Are New College Grads Prepared for the Modern Workplace?

Are New College Grads Prepared for the Modern Workplace?

College grads, with few exceptions, are not ready for the modern workplace, says Ron McGowan, Principal of How to Find Work, an international consulting company that helps recent college/university graduates and experienced professionals who have lost their jobs better understand today’s workplace and how to go about finding work.

McGowan, also the author of the best-selling book How to Find WORK – In the 21st Century (The sixth edition is now available from the Thames River Press, Amazon, and other booksellers) doesn’t sugar coat it, stating: “Most colleges and universities are doing a poor job of preparing them for the workplace.”

McGowan has spoken at colleges and universities in the United States, across Canada, the United Kingdom and Ireland the past 12 years.
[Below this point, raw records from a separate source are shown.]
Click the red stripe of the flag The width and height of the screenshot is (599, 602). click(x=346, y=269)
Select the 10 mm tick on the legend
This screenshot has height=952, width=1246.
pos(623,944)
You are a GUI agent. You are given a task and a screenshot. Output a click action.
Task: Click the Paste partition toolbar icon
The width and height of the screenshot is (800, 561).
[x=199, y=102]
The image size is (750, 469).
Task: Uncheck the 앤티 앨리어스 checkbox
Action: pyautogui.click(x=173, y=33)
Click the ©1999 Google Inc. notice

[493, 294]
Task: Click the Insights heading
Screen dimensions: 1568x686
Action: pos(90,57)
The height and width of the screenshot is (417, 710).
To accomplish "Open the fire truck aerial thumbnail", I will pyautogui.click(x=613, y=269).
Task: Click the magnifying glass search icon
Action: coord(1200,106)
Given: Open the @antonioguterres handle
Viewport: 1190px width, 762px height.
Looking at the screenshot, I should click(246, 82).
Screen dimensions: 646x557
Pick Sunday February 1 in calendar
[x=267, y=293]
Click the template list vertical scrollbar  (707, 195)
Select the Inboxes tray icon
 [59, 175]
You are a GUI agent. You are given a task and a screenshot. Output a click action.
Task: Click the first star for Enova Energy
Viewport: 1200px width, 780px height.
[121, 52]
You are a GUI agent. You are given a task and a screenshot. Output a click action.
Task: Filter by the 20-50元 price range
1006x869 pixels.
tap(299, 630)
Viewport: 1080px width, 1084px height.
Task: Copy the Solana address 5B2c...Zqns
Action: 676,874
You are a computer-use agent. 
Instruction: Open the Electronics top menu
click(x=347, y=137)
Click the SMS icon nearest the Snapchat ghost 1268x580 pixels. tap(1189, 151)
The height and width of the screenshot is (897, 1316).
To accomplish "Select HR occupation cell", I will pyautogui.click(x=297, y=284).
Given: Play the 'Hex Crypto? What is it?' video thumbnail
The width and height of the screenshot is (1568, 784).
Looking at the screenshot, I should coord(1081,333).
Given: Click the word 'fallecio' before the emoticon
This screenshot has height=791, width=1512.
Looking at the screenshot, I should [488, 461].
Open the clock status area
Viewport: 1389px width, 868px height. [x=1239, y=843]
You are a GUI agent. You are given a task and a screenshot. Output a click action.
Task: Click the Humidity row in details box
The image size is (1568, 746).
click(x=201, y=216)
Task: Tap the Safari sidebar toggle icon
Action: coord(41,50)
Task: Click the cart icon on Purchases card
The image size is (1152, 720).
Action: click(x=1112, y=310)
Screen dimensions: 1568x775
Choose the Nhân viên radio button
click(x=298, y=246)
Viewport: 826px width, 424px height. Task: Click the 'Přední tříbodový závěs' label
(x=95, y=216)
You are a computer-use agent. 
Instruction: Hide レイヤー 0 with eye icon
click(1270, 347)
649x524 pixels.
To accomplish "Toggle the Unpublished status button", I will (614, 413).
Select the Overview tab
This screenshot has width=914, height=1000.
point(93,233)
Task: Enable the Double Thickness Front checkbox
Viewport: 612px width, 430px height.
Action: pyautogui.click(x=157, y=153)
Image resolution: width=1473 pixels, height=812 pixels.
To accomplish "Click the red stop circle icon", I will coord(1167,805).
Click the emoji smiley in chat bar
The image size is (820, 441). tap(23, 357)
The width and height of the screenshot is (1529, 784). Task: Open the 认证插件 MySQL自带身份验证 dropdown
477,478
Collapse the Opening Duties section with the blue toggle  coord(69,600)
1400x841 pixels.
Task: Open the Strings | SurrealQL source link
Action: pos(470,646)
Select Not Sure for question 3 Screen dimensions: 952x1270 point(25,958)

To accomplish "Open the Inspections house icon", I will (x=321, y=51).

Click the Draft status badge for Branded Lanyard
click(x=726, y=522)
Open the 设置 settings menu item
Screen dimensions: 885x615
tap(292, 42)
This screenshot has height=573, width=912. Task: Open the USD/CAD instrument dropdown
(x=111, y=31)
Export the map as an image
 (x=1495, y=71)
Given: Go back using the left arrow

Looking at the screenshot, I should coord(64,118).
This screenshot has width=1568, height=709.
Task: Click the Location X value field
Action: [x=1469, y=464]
He’s also presented at conferences for college career counselor associations, where he has direct access to what is going on at today’s colleges and universities.

“Most college career counselors are not qualified to give grads the help they need,” says McGowan, pointing out that their own qualifications are in career counseling or social work, which is the wrong background, he says.

“We need people in these departments who are entrepreneurial and marketing-oriented,” says McGowan. “Also, most of them have no experience in today’s workplace. Many of them have never missed a paycheck in their lives and they live in a stable job environment with all the perks we used to associate with having a job. How can they relate to the challenges grads face entering today’s workplace?”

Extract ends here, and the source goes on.